Porque de eso se tratan las pasiones, de creerse que uno empuja el destino victorioso con una rosca llena de almíbar. Y así fue, porque al minuto ochenta, nuestro Diego le hizo un pase extraordinario a Burruchaga y convirtió.
La Taba Empalagosa
Esto de mirar de lejos es una vieja costumbre que se entrecruza con la niñez. Pero mirar de lejos, es una compleja manera de decir, cuando de fútbol se trata. Será porque hay riquezas del espíritu que se miden con la vara de las pasiones colectivas, y lejos de abochornar mis días, los campeonatos mundiales de futbol, me arrastran a desarrollar conocimientos, relaciones impensadas, conductas alocadas y hasta gustos jamás probados.
Por eso cada cuatro años me transformo, y todo redunda por un mes, en mutar. Y mutan los horarios de almuerzo o cena, los menús, las vestimentas, las conductas y la casa se convierte en un indomable potro al que todos acariciamos como un recién nacido que nos lleva por el camino de los sueños e ilusiones, y en donde todos ponemos un poco de laureles, frustraciones , memoria y favoritismo.
Aquella tarde que recuerdo, era la final de la Copa del Mundo, en el Estadio Azteca de México y jugábamos frente a Alemania. Me levanté más temprano que de costumbre, tenía que hacer las rosquitas fritas empapadas en almíbar, recubiertas con confites, para la hora del partido. Era la cábala, una suerte de taba empalagosa que nos daba fe. Porque hay que tenerle fe al equipo que juega, pero también acompañarlo de algún misterioso modo.
Teníamos al mejor de todos los tiempos, nuestro Diego, pero él debía hacer la diferencia, ya que los alemanes siempre nos habían ganado o empatado. Solo los grandes construyen confianza, y confiábamos en él.
Llegó la hora del encuentro. El mate circuló de mano en mano y los nervios también. Éramos más de veinte, reunidos frente al televisor, por lo que fue necesario armar la platea sentándonos en el piso.
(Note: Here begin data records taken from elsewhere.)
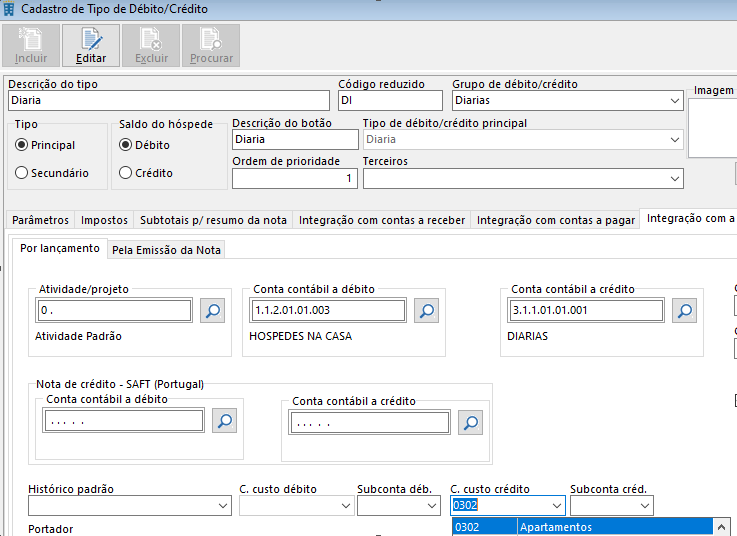737x536 pixels.
Task: Click the Editar toolbar icon
Action: pos(91,45)
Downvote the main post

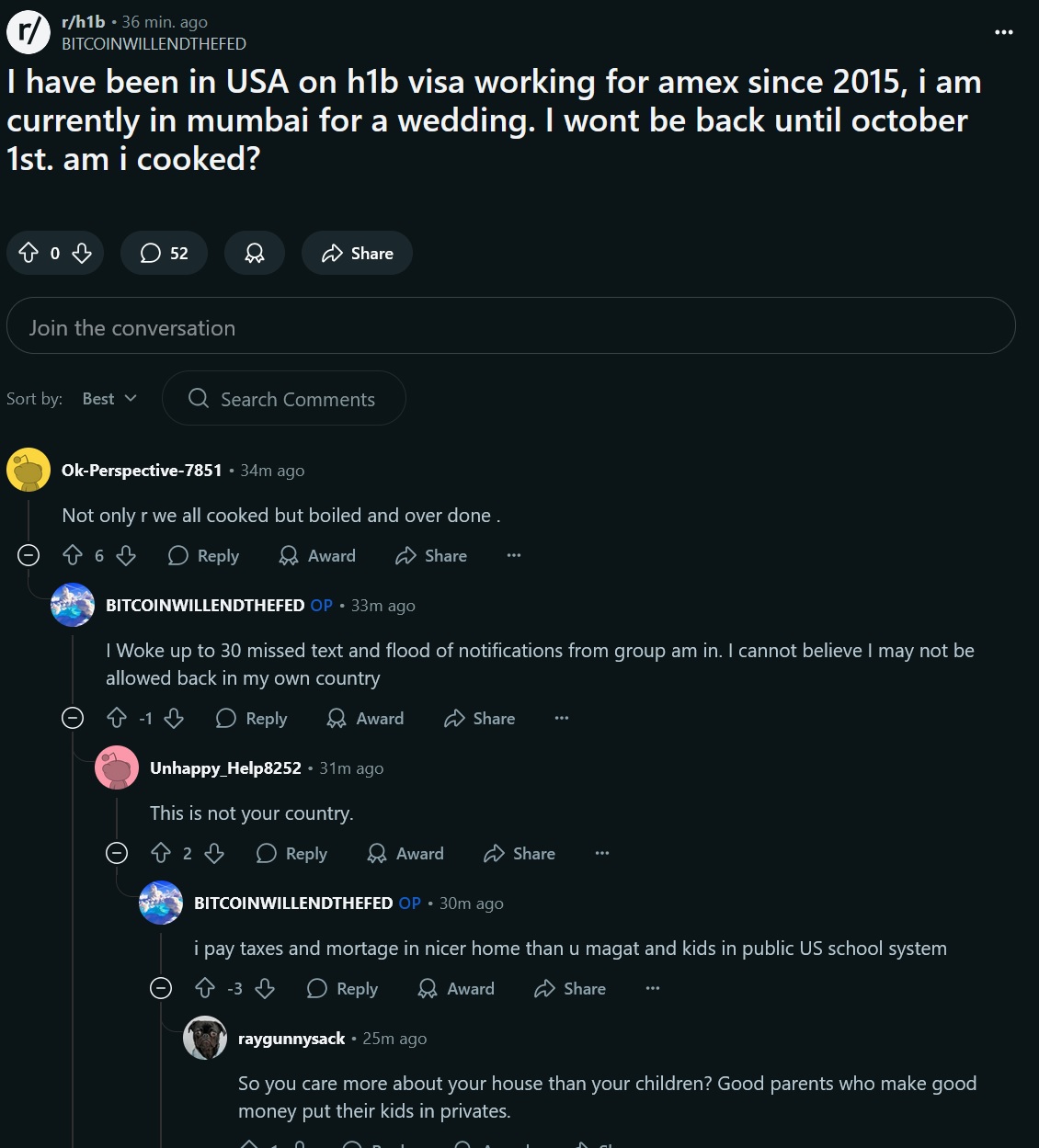[82, 253]
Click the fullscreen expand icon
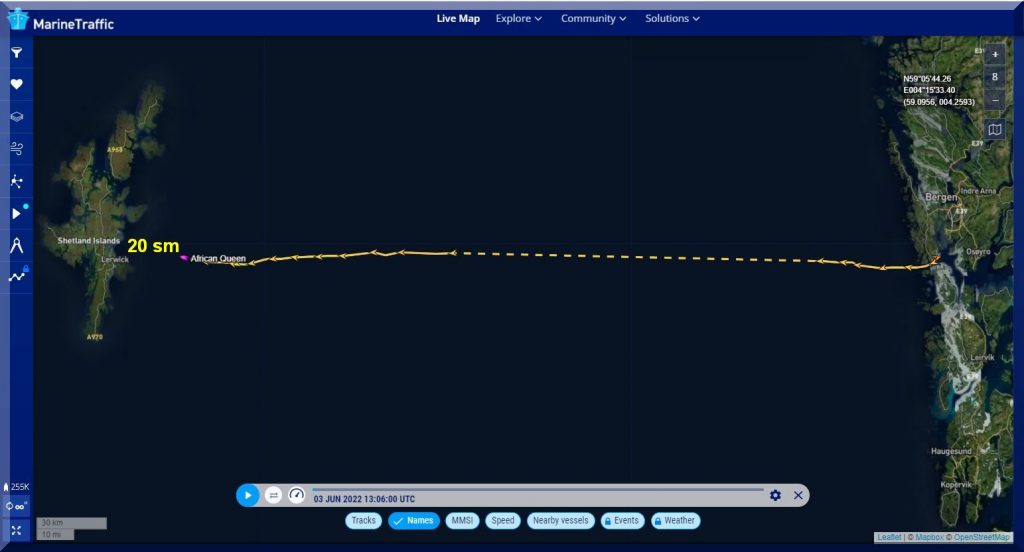This screenshot has width=1024, height=552. coord(16,530)
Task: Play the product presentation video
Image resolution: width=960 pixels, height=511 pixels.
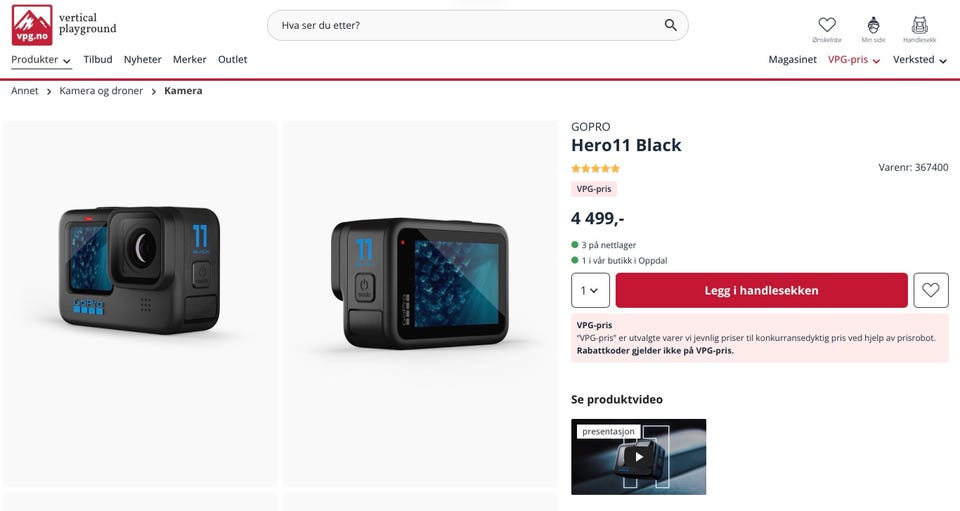Action: pyautogui.click(x=639, y=457)
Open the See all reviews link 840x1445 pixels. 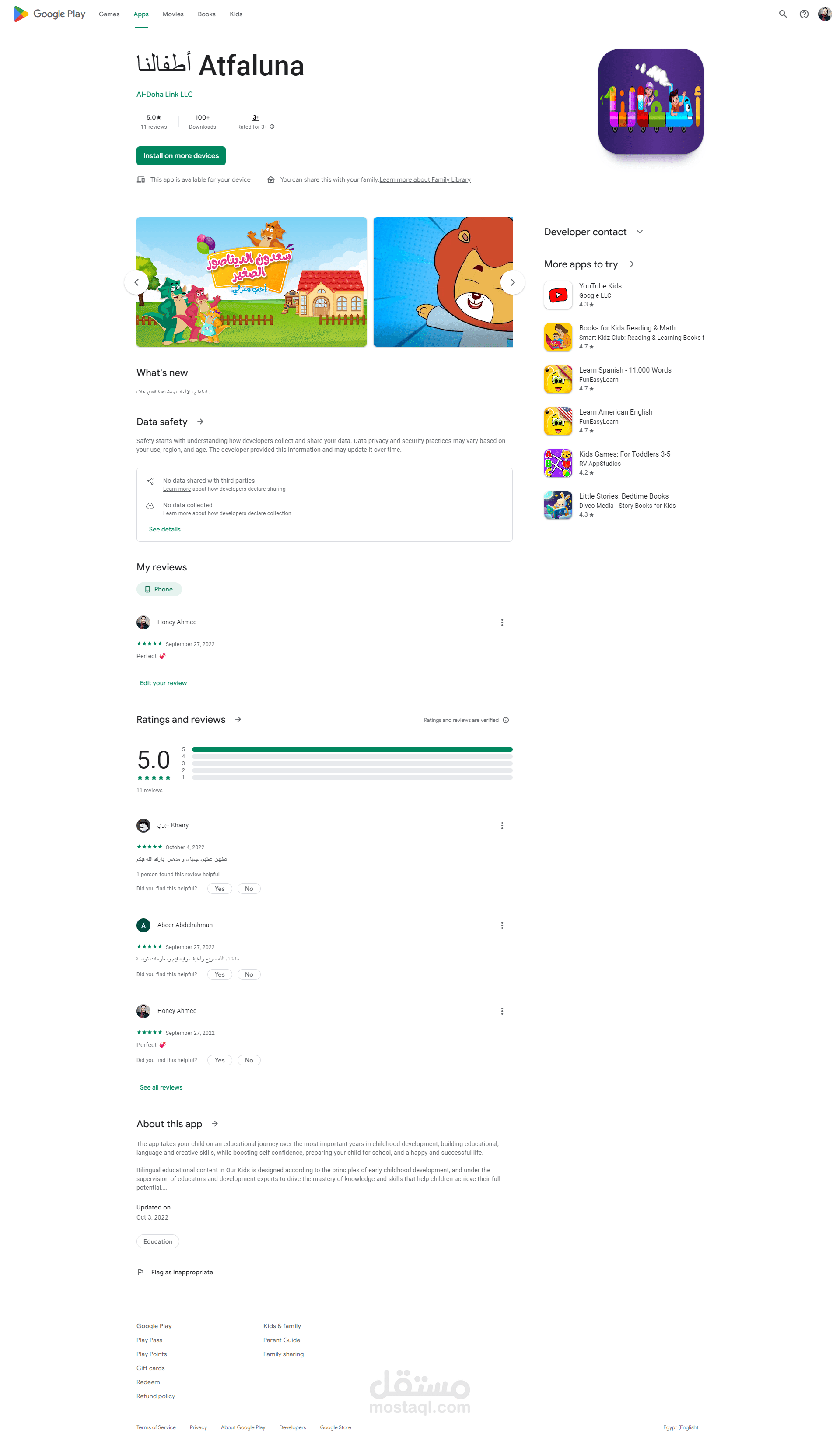(x=161, y=1087)
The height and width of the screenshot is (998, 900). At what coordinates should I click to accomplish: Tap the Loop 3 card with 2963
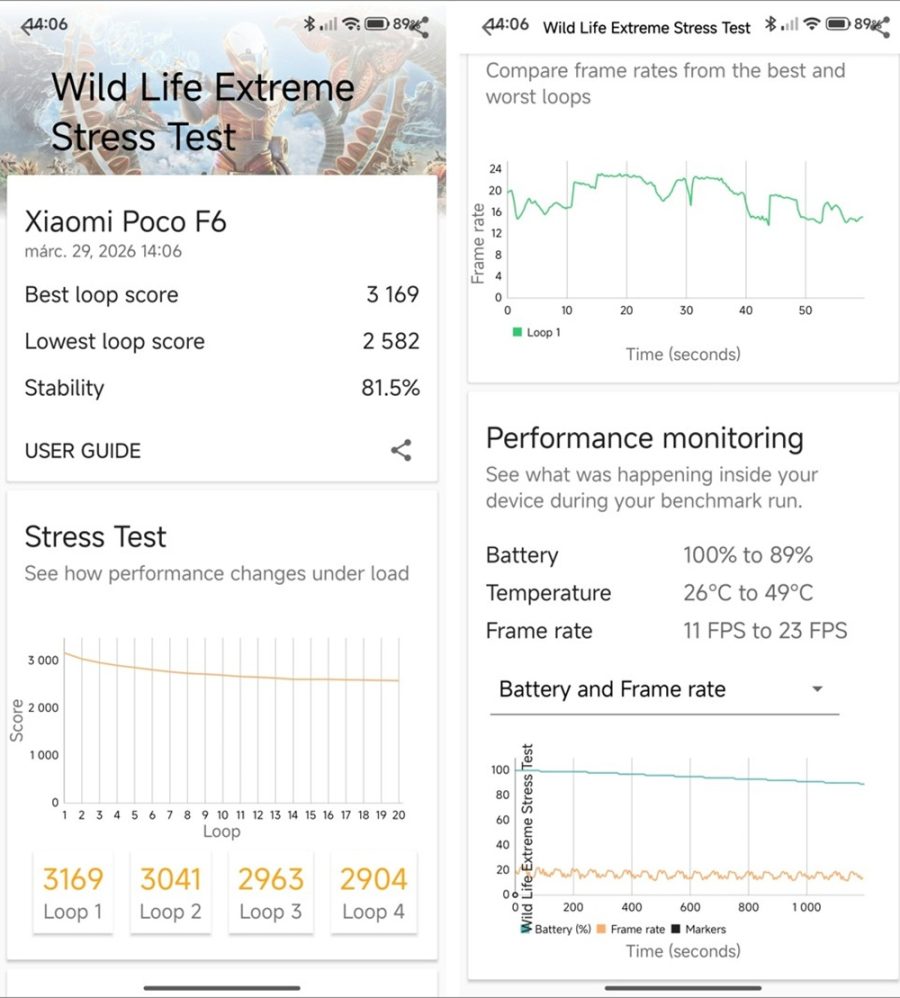click(x=270, y=892)
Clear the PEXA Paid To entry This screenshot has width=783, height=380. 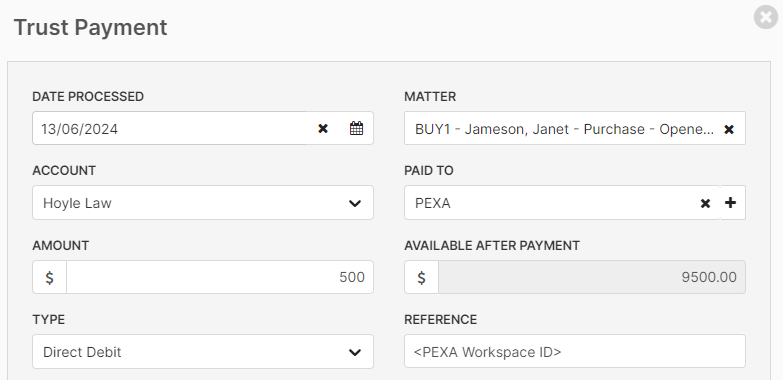(x=705, y=203)
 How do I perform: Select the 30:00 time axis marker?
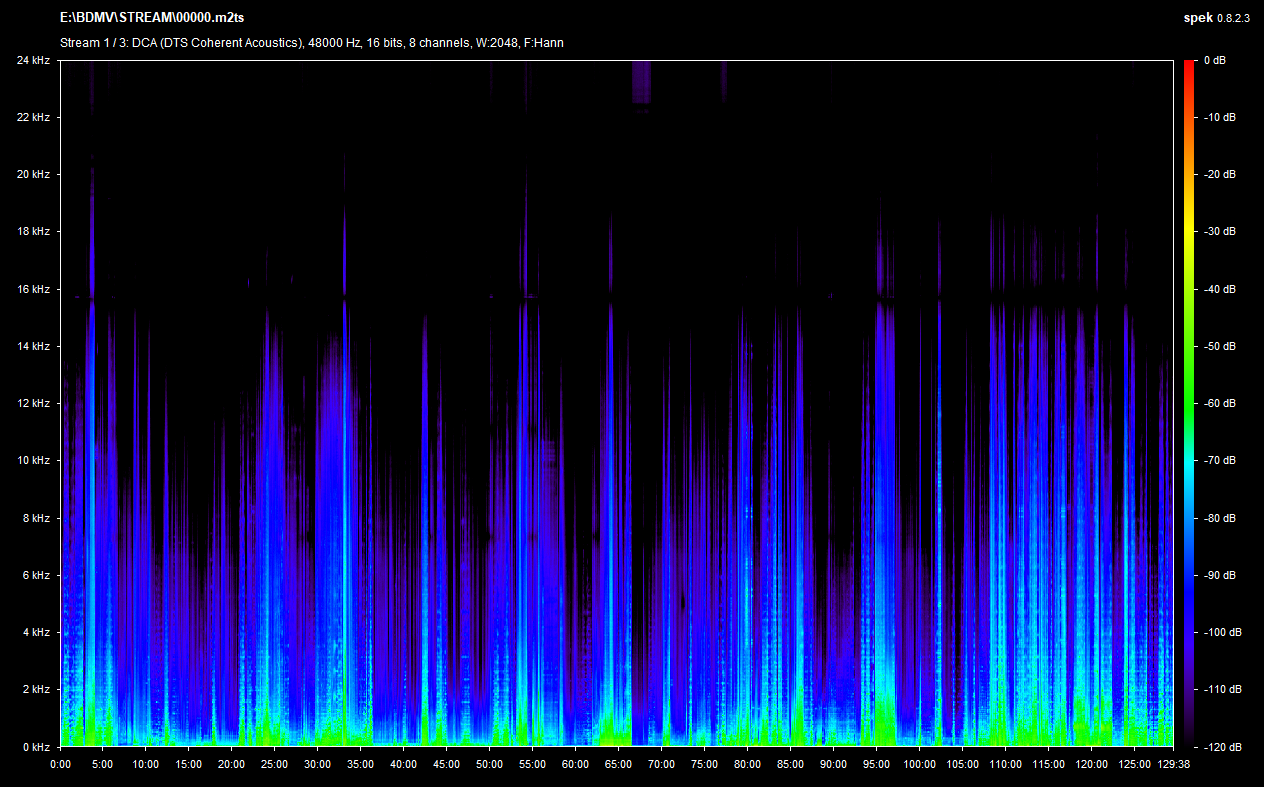tap(317, 764)
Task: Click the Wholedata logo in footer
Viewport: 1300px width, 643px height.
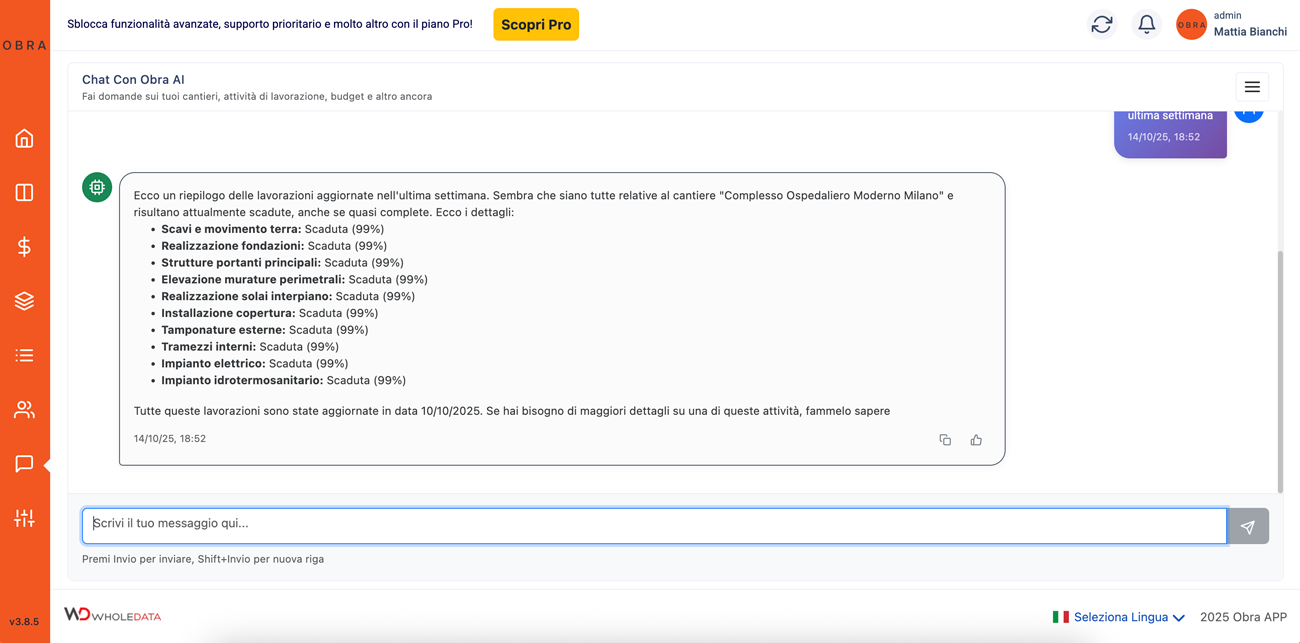Action: point(113,615)
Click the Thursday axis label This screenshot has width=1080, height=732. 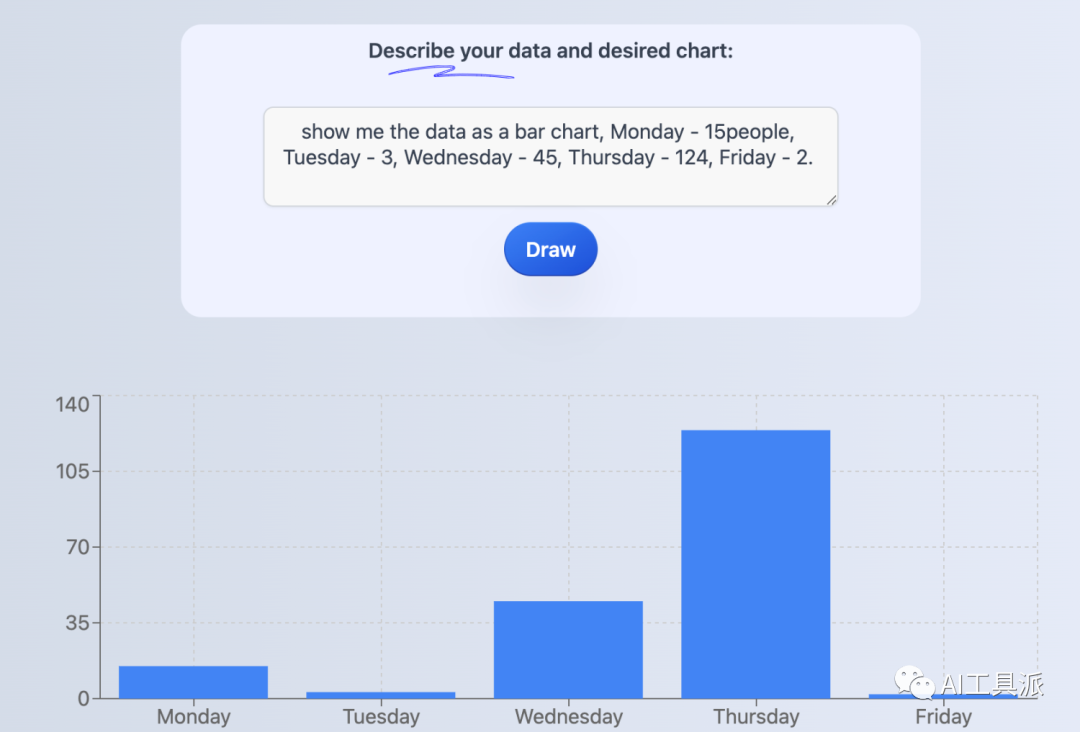[x=756, y=716]
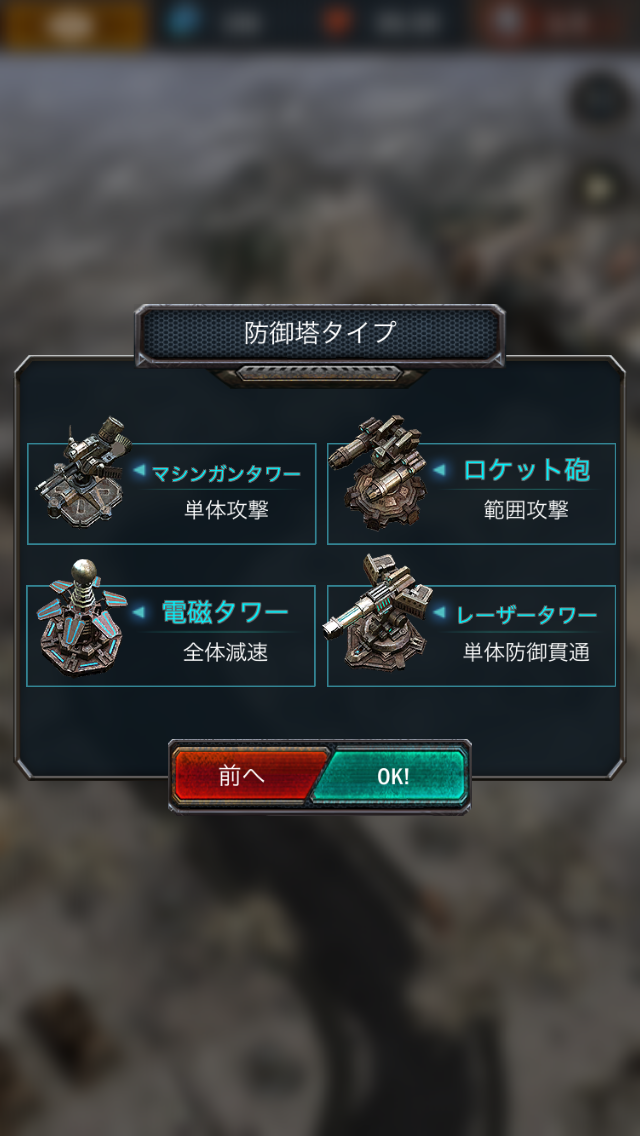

Y como esas cosas que suceden por obra y gracia de la pasión, de repente me encontré haciéndole cuernitos con los dedos a los tiros libres de los teutones, y diciendo cosas irreproducibles con tal de frenar el avance del rival. E impuse, ante el peligro en el área chica, el doble cuernito, gesto que hacíamos cada vez más cerca de la pantalla de Tv.
Como si nos hubiésemos trasladado al estadio mexicano estábamos unidos por el aire de la victoria, y me di cuenta de que el corazón futbolero vuela y es un pájaro capaz de hacer periplos en bandada.
Al minuto veintitrés llegó el gol del Tata Brown, y recordé un dicho de mi abuela que decía: “no es necesario brillar a cada rato, solo cuando es necesario”. Y el Tata brilló en el momento justo, porque ese fue el único gol que hizo con la Selección Nacional. El gol del respiro, el inolvidable, el que se lleva todo el aire de los pulmones y los nervios acumulados.
Luego, llegó el descanso. Los quince minutos de espera nos encontró alegres y confiados.
En el segundo tiempo vino el gol de Valdano, eso fue una cuota extra de confianza. Y circuló el mate y ya nadie comía rosquitas fritas, pero por esas cosas que solo tiene el fútbol, donde todo puede pasar, en siete minutos nos metieron dos goles los rivales, y el aire y la ciudad, se quedaron estáticos ante el repentino empate.
Solo quedaba una rosca empalagosa confitada, y faltaban once minutos para que terminase el partido, y no queríamos ir al alargue ni a los penales, así que como esas simples cosas de las cábalas, revoleé la rosca al aire, ante la mirada de todos y dije: “si cae confite arriba es suerte” y sentí que ayudaría a escribir un puntito en la historia del fútbol argentino. Porque de eso se tratan las pasiones, de creerse que uno empuja el destino victorioso con una rosca llena de almíbar. Y así fue, porque al minuto ochenta, nuestro Diego le hizo un pase extraordinario a Burruchaga y convirtió. Y todo fue un solo grito, largo como la esperanza y permanente como las convicciones.
Y festejamos hasta el día de hoy, en cada recuerdo, hasta la próxima cábala que funcione como pieza de ajedrez de un jaque mate colectivo.